Linking cufft_static with a CXX target

The cuFFT/1d_c2c sample by Nvidia provides a CMakeLists.txt which links CUDA::cufft. Modifying it to link against CUDA::cufft_static causes a lot of linking issues. The cuFFT docs provide some guidance here, so I modified the CMakeLists.txt accordingly to link against CMAKE_DL_LIBS and pthreads (Threads::Threads) and turned on CUDA_SEPARABLE_COMPILATION. This still doesn’t work as CMake invokes g++ for linking instead of nvcc. I would have thought that setting the LINKER_LANGUAGE property to CUDA would fix this, but it does not. Is that a bug or am I missing something?

The easy way around this is to change the source file name to use .cu instead of .cpp. One still needs the CUDA_SEPARABLE_COMPILATION property, but no explicit pthreads and CMAKE_DL_LIBS. But as the file doesn’t contain actual CUDA (i.e. device) code I see this only as a workaround.

My modified (and cleaned up) CMakeLists.txt:

cmake_minimum_required(VERSION 3.18)

set(ROUTINE 1d_c2c)

project(
  "${ROUTINE}_example"
  DESCRIPTION "GPU-Accelerated Fast Fourier Transforms"
  HOMEPAGE_URL "https://docs.nvidia.com/cuda/cufft/index.html"
  LANGUAGES CUDA CXX)

find_package(CUDAToolkit REQUIRED)
find_package(Threads REQUIRED)

add_executable(${ROUTINE}_example)

set_target_properties(${ROUTINE}_example
  PROPERTIES
    LINKER_LANGUAGE CUDA
    CUDA_SEPARABLE_COMPILATION ON
    RUNTIME_OUTPUT_DIRECTORY ${CMAKE_BINARY_DIR}/bin)

target_compile_features(${ROUTINE}_example
  PRIVATE cxx_std_11)

target_sources(${ROUTINE}_example
  PRIVATE ${PROJECT_SOURCE_DIR}/${ROUTINE}_example.cpp)

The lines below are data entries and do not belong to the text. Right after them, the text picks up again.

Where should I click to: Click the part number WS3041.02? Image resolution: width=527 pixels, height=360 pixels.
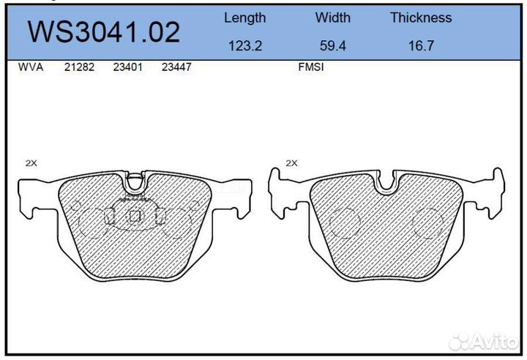click(x=104, y=32)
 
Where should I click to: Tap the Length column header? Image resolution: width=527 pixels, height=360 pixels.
click(x=245, y=18)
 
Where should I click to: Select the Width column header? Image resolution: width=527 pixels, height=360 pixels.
click(x=333, y=18)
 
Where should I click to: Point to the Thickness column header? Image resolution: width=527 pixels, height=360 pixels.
click(x=421, y=18)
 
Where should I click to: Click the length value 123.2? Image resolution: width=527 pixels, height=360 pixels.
click(x=245, y=45)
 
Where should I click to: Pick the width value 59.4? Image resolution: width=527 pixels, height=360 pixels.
click(x=333, y=45)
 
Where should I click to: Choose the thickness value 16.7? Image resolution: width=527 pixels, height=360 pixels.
click(x=421, y=45)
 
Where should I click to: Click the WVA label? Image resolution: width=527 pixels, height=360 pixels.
click(x=31, y=67)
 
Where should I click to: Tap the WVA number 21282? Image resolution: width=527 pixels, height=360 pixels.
click(x=79, y=67)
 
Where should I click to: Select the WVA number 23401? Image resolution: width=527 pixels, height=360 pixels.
click(x=127, y=67)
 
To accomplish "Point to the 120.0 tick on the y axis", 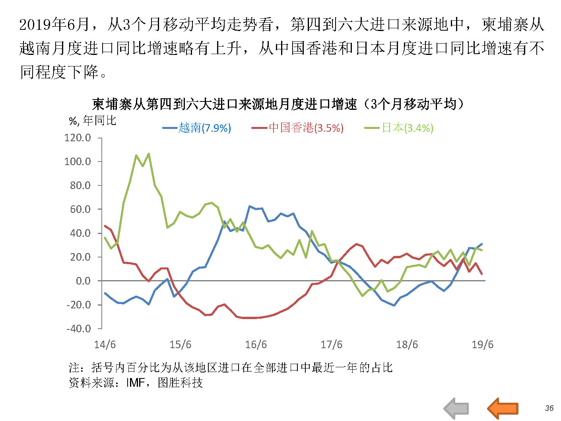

target_include_directories(${ROUTINE}_example
  PRIVATE ${CMAKE_SOURCE_DIR}/../utils)

target_link_libraries(${ROUTINE}_example PRIVATE
  PRIVATE
    CUDA::cufft_static
    ${CMAKE_DL_LIBS}
    Threads::Threads)

I am using CMake 3.23.1, CUDA Toolkit 11.8 and gcc 11.3

CUDA_SEPARABLE_COMPILATION is needed when you are compiling code itself that requires separate compilation. In your case you just need the device linking step to occur, and so enabling the CUDA_RESOLVE_DEVICE_SYMBOLS will be sufficient ( works locally with a c++ source file ).

When building locally I modified the target_link_libraries call to look like:

target_link_libraries(1d_c2c PRIVATE
  PRIVATE
    CUDA::cufft_static
    CUDA::cudart_static
    CUDA::culibos
    )

That correctly compiles and links. Since the example uses methods like cudaMallocAsync we do need to link to the cuda runtime ( CUDA::cudart_static ).

But you have identified an issue with CUDA::cudfft where it isn’t expressing the proper link requirements on pthreads and dl which I will fix.

1 Like

CUDA::culibos should automatically come with CUDA::cufft_static according to the docs.

Replacing CUDA_SEPARABLE_COMPILATION with CUDA_RESOLVE_DEVICE_SYMBOLS and adding CUDA::cudart_static is enough for it to compile for me (even without setting LINKER_LANGUAGE to CUDA).

Are you saying that CUDA::cudart_static expresses these requirements for pthreads and dl, but CUDA::cufft_static should as well so that it could be used without CUDA::cudart_static (e.g. with the driver API, I guess)?

I was actually asking myself if it is expected that CUDA::cufft_static comes with culibos, but the cufft_static that becomes available just by using the CUDA language without find_package(CUDAToolkit) does not automatically include it.

Are these targets without the CUDA:: namespace a feature or just an implementation detail. In contrast to the CUDA:: ones they don’t seem to be documented at all?

Mainly correct. This allows CUDA::cufft_static to be used with either the shared or static cudart ( CUDA::cudart or CUDA::cudart_static.

No CUDA:: targets are brought in by enabling the CUDA language. These are done by find_package(CUDAToolkit) which documents all the user facing targets ( CUDA::cufft_static ).
The non namespaced names aren’t targets, but are just libraries on disk. So target_link_libraries(my_target PUBLIC cufft) just expects cufft.so or cufft.a to exist in an implicit link directory of the system. Which for projects that have CUDA enabled is the case.

1 Like

Makes sense, thank you!